> Work task
Give the number of lines in the following entries that contain the word "home", with nothing added.

____ Extracted entries

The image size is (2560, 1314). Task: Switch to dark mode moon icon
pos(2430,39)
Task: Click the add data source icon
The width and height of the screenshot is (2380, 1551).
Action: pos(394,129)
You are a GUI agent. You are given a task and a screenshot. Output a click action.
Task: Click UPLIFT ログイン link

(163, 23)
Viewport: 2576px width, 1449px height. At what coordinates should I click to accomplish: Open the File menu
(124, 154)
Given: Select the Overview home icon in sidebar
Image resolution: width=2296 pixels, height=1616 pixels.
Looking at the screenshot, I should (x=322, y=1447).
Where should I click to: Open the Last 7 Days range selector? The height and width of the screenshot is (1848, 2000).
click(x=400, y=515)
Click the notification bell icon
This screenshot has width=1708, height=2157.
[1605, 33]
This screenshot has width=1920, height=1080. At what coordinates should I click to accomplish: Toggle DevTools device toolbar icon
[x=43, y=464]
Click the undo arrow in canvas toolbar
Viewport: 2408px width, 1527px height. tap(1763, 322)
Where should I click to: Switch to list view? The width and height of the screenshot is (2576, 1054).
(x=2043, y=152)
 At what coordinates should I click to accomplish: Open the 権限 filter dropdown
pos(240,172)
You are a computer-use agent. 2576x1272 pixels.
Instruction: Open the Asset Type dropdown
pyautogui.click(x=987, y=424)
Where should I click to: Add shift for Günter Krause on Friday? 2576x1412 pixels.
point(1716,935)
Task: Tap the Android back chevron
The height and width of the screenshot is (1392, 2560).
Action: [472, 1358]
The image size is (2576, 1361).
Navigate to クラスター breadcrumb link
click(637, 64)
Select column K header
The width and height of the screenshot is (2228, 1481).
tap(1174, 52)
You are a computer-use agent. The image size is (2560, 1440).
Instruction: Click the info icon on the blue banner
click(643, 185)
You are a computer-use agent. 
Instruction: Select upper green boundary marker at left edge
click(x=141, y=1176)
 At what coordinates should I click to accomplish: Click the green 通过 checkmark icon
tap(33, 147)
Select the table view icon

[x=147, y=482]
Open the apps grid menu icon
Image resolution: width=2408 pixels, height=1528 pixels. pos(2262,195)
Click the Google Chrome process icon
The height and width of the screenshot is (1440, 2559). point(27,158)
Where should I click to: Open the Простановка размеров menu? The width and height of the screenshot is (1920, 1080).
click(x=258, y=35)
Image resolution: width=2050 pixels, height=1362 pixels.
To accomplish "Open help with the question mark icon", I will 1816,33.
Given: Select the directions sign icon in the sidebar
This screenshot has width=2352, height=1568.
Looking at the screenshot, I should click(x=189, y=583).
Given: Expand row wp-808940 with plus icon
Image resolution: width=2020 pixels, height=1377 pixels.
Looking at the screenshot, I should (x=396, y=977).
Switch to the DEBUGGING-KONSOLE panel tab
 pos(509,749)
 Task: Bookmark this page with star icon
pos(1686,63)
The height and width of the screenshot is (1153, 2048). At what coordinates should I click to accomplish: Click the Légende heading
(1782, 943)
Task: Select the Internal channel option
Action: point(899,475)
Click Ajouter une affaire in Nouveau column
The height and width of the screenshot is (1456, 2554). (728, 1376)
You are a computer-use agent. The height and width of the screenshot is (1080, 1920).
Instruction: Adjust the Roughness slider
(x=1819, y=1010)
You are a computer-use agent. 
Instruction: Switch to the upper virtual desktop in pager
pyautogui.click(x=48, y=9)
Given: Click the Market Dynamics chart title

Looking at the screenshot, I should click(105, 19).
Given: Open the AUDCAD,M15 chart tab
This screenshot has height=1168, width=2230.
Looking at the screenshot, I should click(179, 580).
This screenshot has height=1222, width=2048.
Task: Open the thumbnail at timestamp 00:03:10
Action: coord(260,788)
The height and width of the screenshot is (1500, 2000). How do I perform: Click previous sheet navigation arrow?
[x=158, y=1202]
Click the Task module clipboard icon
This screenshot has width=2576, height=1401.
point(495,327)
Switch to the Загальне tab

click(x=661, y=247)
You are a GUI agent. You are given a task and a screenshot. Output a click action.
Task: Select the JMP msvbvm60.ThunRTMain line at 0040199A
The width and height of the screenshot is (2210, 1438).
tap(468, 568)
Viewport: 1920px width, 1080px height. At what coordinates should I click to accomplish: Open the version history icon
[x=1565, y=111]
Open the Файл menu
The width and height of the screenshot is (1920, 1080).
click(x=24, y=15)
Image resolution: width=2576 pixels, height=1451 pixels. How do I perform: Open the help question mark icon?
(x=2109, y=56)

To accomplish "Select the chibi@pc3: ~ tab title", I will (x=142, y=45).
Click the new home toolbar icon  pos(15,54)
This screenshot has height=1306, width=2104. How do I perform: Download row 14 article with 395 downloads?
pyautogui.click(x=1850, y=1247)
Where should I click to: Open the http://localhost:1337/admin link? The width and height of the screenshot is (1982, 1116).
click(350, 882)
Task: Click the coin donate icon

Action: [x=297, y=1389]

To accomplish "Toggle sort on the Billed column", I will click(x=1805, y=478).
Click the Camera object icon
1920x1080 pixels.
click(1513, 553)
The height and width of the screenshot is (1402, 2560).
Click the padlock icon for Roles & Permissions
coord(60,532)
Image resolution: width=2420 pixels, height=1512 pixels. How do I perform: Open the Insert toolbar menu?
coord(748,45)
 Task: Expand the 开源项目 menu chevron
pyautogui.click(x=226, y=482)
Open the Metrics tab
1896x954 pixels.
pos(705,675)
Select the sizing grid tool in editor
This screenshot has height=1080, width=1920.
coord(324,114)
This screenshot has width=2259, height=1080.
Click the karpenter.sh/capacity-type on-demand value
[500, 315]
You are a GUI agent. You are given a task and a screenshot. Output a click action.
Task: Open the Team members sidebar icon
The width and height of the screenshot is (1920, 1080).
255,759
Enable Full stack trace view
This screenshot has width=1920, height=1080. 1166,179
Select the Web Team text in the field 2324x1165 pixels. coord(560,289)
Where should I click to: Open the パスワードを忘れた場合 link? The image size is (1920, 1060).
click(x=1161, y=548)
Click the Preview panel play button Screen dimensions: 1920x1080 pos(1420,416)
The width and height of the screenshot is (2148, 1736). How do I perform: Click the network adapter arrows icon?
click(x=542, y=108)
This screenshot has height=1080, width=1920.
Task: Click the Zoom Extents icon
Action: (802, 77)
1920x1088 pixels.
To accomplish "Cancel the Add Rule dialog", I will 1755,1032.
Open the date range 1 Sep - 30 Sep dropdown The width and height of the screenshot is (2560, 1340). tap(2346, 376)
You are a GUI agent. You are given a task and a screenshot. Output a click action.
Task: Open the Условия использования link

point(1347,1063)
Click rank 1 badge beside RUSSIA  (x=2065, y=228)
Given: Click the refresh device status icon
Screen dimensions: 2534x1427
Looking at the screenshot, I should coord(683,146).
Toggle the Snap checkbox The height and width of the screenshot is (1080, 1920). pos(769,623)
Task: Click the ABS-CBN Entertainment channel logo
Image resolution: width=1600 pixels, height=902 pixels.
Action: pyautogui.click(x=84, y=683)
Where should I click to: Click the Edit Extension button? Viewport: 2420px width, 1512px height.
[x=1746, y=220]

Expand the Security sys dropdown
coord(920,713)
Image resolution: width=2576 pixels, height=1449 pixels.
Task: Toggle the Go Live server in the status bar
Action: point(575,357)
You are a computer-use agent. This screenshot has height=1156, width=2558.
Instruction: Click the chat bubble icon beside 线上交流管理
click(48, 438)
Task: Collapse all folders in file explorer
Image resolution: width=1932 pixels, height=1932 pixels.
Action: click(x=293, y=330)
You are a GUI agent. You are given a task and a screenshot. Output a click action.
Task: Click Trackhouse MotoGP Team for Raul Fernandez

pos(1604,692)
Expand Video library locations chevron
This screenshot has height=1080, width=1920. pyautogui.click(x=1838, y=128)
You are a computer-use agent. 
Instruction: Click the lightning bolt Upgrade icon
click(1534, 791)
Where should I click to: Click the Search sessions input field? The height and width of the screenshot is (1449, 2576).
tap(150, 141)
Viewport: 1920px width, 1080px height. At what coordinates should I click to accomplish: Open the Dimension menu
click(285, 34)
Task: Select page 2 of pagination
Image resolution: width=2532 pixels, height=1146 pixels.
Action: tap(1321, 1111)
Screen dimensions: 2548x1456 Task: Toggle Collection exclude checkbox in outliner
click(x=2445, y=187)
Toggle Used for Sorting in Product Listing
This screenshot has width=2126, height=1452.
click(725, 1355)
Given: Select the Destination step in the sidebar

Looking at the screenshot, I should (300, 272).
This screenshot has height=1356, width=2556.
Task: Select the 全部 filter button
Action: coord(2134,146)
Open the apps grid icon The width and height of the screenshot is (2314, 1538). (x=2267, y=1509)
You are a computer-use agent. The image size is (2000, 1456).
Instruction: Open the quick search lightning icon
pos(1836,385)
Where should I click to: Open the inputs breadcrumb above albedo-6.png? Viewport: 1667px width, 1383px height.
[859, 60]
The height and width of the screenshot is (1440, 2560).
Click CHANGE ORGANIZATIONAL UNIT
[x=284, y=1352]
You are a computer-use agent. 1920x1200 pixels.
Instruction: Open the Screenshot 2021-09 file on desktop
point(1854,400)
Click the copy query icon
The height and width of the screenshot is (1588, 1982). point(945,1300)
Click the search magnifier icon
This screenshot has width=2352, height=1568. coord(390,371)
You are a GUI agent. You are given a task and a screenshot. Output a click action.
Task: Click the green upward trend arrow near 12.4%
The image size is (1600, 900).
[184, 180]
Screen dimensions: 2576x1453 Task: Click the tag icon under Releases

________

> Answer space
2